## Records for locating displayed items
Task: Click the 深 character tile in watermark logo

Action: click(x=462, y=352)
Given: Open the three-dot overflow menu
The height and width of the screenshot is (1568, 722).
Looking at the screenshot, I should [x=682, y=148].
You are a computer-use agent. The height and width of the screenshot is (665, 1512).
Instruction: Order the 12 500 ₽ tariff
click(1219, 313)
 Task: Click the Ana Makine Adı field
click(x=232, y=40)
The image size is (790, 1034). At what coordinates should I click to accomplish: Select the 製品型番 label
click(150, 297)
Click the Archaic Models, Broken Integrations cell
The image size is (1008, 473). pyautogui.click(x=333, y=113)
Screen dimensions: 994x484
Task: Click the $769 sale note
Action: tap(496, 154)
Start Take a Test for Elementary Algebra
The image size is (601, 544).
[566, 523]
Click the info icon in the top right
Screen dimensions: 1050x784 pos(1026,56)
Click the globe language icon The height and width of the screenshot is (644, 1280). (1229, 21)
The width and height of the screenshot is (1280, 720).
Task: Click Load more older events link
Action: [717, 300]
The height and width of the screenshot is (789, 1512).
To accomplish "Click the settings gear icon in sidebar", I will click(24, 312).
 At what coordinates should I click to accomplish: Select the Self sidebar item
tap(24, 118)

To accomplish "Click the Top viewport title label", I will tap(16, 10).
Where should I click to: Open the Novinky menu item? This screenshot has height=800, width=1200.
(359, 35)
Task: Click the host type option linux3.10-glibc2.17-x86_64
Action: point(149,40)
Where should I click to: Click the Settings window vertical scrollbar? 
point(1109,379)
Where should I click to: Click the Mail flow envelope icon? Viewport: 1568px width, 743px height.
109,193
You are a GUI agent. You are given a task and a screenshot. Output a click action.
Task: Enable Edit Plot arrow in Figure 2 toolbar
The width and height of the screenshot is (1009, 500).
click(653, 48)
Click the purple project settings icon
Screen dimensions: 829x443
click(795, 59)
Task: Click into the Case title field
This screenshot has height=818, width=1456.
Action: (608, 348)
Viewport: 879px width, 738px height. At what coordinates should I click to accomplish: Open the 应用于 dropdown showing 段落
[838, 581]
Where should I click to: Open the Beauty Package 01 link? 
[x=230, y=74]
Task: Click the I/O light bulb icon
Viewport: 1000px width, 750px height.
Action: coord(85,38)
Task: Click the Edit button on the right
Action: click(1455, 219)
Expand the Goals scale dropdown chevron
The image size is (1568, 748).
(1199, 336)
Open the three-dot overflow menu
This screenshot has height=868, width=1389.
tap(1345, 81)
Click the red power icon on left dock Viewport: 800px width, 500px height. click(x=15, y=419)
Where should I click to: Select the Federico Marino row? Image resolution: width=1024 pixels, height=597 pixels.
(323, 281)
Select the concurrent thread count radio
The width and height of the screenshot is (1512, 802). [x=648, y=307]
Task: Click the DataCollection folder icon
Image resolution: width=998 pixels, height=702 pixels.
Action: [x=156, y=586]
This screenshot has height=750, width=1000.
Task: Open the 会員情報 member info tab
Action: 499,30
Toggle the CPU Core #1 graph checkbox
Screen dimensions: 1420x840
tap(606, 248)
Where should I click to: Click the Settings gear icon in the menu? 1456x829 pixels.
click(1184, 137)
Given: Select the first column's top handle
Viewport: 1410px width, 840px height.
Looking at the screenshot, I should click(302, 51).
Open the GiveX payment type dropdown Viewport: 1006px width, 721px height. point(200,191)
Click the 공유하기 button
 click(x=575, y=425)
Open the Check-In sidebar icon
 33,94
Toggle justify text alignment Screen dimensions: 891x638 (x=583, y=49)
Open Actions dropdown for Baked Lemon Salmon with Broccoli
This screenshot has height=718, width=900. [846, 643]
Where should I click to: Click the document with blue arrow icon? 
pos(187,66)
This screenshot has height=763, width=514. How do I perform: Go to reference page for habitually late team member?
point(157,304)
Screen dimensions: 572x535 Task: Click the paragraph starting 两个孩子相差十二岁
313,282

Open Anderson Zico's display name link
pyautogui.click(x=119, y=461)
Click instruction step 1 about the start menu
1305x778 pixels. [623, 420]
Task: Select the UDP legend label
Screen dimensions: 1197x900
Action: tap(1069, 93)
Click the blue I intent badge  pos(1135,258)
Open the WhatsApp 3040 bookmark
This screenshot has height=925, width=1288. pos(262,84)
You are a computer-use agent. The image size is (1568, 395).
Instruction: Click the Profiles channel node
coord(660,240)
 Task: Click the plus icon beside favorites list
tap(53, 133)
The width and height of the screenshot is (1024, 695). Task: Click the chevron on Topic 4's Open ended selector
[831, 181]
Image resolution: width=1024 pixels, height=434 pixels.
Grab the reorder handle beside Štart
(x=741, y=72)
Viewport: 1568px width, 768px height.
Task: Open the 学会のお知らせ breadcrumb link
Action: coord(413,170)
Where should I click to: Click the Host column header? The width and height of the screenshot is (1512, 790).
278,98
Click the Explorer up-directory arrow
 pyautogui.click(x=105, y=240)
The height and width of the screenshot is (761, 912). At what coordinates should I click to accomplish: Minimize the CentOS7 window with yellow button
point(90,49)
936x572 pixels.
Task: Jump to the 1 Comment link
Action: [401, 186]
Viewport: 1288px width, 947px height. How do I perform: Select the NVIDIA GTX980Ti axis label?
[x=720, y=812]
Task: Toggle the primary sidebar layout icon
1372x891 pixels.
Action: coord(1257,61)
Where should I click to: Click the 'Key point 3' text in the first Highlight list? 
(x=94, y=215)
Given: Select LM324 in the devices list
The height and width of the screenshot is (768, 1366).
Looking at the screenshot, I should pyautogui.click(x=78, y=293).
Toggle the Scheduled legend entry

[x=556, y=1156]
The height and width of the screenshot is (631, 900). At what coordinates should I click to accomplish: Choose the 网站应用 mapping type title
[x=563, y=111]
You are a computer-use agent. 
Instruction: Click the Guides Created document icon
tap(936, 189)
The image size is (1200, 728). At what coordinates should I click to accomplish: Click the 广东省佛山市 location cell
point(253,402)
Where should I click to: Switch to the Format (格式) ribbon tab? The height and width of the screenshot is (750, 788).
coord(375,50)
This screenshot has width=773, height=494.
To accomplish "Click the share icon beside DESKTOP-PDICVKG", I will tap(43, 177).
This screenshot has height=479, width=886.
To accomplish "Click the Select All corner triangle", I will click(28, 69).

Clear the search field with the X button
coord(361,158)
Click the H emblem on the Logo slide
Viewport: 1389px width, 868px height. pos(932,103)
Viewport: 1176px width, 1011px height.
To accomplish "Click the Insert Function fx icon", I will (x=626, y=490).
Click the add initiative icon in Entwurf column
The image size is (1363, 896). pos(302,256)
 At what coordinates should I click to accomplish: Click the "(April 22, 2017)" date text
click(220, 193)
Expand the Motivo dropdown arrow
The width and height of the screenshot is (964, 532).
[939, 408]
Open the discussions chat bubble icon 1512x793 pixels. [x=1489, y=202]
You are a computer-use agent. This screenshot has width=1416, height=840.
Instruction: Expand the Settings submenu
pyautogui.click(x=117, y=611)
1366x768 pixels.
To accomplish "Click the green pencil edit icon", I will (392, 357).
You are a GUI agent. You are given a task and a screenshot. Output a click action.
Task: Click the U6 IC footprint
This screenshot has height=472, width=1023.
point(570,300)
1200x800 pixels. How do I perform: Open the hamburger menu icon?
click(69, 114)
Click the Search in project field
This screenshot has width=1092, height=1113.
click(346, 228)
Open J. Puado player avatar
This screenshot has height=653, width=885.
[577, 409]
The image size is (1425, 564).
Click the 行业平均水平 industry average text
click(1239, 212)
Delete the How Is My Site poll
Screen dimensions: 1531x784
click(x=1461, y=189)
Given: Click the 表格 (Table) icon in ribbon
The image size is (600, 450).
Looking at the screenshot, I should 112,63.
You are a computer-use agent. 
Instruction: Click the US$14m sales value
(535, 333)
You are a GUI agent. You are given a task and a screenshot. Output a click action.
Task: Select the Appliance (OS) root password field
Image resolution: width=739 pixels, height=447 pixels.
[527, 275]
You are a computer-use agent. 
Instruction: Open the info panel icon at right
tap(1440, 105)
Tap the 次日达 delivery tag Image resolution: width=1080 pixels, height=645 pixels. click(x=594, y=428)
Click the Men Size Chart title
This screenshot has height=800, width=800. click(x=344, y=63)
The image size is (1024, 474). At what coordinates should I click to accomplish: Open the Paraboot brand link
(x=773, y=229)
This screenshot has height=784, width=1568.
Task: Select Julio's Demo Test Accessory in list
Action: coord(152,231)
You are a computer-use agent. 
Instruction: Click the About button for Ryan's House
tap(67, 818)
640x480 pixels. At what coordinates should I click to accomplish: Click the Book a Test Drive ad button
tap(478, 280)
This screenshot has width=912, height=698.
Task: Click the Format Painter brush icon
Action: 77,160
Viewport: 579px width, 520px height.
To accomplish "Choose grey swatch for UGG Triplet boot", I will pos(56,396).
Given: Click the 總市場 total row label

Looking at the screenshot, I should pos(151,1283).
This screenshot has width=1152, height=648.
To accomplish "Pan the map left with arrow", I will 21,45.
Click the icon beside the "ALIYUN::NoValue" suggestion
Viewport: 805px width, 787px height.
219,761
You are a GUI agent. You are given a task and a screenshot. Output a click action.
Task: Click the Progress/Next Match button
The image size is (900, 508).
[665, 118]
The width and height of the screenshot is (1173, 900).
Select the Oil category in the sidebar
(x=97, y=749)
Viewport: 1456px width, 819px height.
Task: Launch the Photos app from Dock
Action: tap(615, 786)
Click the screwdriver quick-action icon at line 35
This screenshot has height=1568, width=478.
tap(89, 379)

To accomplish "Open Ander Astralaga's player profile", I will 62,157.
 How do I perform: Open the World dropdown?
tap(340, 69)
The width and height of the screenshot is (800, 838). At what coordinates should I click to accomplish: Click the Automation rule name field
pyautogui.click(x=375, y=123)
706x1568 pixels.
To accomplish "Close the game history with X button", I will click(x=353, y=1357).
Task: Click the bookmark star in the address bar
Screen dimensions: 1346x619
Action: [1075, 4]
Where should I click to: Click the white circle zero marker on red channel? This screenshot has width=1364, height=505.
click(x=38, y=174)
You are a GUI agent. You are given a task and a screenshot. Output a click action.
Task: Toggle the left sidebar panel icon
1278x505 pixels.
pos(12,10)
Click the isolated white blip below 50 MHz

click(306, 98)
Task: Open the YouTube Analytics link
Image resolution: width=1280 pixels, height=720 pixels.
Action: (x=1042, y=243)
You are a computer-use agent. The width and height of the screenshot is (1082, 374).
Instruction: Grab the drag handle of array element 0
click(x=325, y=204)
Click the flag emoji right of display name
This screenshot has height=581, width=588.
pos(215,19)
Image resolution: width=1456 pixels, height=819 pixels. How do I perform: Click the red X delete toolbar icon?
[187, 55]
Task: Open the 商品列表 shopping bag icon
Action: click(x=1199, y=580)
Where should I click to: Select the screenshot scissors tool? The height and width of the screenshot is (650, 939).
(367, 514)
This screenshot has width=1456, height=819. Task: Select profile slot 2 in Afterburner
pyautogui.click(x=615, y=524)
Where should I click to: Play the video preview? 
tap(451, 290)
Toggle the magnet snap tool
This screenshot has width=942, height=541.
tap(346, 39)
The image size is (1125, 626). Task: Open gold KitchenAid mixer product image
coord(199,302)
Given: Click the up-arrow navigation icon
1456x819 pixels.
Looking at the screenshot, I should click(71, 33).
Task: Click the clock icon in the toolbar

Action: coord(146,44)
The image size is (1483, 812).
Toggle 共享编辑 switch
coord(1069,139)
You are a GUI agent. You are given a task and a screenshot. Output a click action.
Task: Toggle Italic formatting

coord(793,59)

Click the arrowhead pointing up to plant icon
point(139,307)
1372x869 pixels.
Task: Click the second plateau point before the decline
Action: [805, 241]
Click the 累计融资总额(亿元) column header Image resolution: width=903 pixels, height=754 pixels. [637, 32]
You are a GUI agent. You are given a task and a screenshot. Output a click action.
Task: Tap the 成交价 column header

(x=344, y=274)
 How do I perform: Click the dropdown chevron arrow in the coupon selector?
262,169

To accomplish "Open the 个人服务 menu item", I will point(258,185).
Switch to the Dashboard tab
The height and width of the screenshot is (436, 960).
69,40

## EXERCISE OBJECTIVE
Copy these lines exactly, starting at the line that contains "Screen dimensions: 572x535" and ending after the line that contains "Action: coord(1257,61)".

## EXERCISE RESPONSE
Screen dimensions: 572x535 Task: Click the paragraph starting 两个孩子相差十二岁
313,282

Open Anderson Zico's display name link
pyautogui.click(x=119, y=461)
Click instruction step 1 about the start menu
1305x778 pixels. [623, 420]
Task: Select the UDP legend label
Screen dimensions: 1197x900
Action: tap(1069, 93)
Click the blue I intent badge  pos(1135,258)
Open the WhatsApp 3040 bookmark
This screenshot has height=925, width=1288. pos(262,84)
You are a computer-use agent. The image size is (1568, 395).
Instruction: Click the Profiles channel node
coord(660,240)
 Task: Click the plus icon beside favorites list
tap(53, 133)
The width and height of the screenshot is (1024, 695). Task: Click the chevron on Topic 4's Open ended selector
[831, 181]
Image resolution: width=1024 pixels, height=434 pixels.
Grab the reorder handle beside Štart
(x=741, y=72)
Viewport: 1568px width, 768px height.
Task: Open the 学会のお知らせ breadcrumb link
Action: coord(413,170)
Where should I click to: Click the Host column header? The width and height of the screenshot is (1512, 790).
278,98
Click the Explorer up-directory arrow
 pyautogui.click(x=105, y=240)
The height and width of the screenshot is (761, 912). At what coordinates should I click to accomplish: Minimize the CentOS7 window with yellow button
point(90,49)
936x572 pixels.
Task: Jump to the 1 Comment link
Action: [401, 186]
Viewport: 1288px width, 947px height. How do I perform: Select the NVIDIA GTX980Ti axis label?
[x=720, y=812]
Task: Toggle the primary sidebar layout icon
1372x891 pixels.
Action: coord(1257,61)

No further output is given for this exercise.